Oral health is crucial for the health of the whole body, but Swedish dental care is currently significantly more expensive for the patient than medical care is. Ambition Sverige believes that dental care should, as far as possible, be covered by the same conditions as other medical care. Therefore, we want both the treatment fee and the high-cost coverage for dental care to be equalised with that of medical care.

The conditions for private dentists should be equalised with those for private doctors. Unreasonable supervision and connection fees for private dentists should therefore be abolished.

Priorities

At present, there is a need to delimit the digital ”care apps”. They increase the accessibility of healthcare, but also drain the healthcare system of staff and resources.
Private health insurance schemes risk undermining the legitimacy of the solidarity-based financing of health care. Controls are therefore needed to ensure that the public health system is not used to give preference to insured patients.

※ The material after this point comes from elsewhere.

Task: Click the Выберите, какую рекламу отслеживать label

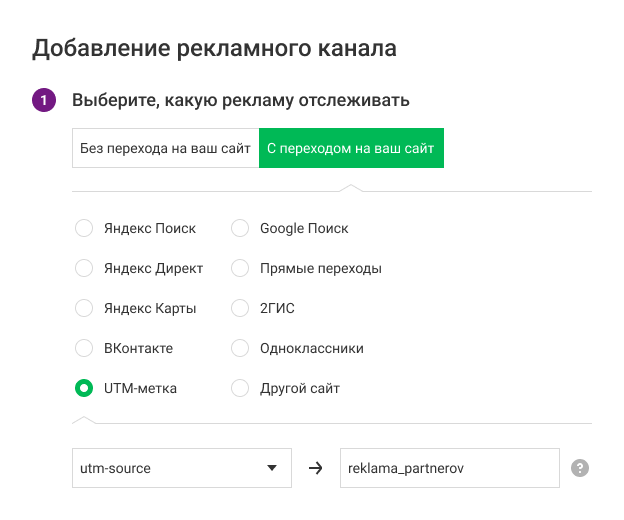Action: click(x=240, y=101)
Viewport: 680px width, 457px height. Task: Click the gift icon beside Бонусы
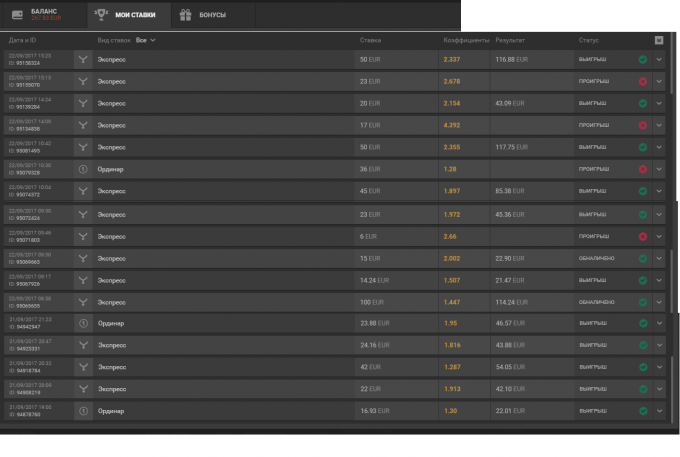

Ambition Sverige will work for:

  • Streamlining and reducing the number of government agencies through mergers and the creation of a Health Services Board (HSS) with an expanded remit for the National Board of Health and Welfare. This would allow for a substantial reduction in healthcare bureaucracy both nationally and regionally.
  • Radically reducing bureaucracy within the regions and increasing the autonomy and influence of healthcare units and their staff.
  • Reducing unnecessary prescribing of medicines through better care programmes that do not measure quality of care based on the number of medicines dispensed for each disease.
  • Bureaucrats should also take responsibility for the increased costs that new requirements bring to the organisation. The healthcare budget is not infinite. Money should be spent on what is most beneficial for patients.
  • Reducing waiting lists through more resources, better coordination and increased efficiency. More beds, a care guarantee with real incentives and more patient time per doctor. Money should go directly to the activities for which it is intended, not detoured through the health administration bureaucracy.
  • Taking greater national responsibility for training specialist doctors and nurses. More nurses need to be trained and nurse training should be improved.
  • Regions to facilitate more private, physician-led options. Public and private care should be treated equally.
  • Increasing knowledge about complex adverse drug reactions. This will help reduce misdiagnosis and unnecessary hospitalisation, especially among the elderly.
  • Swedish dental care should be subject to the same fees and coverage as medical care.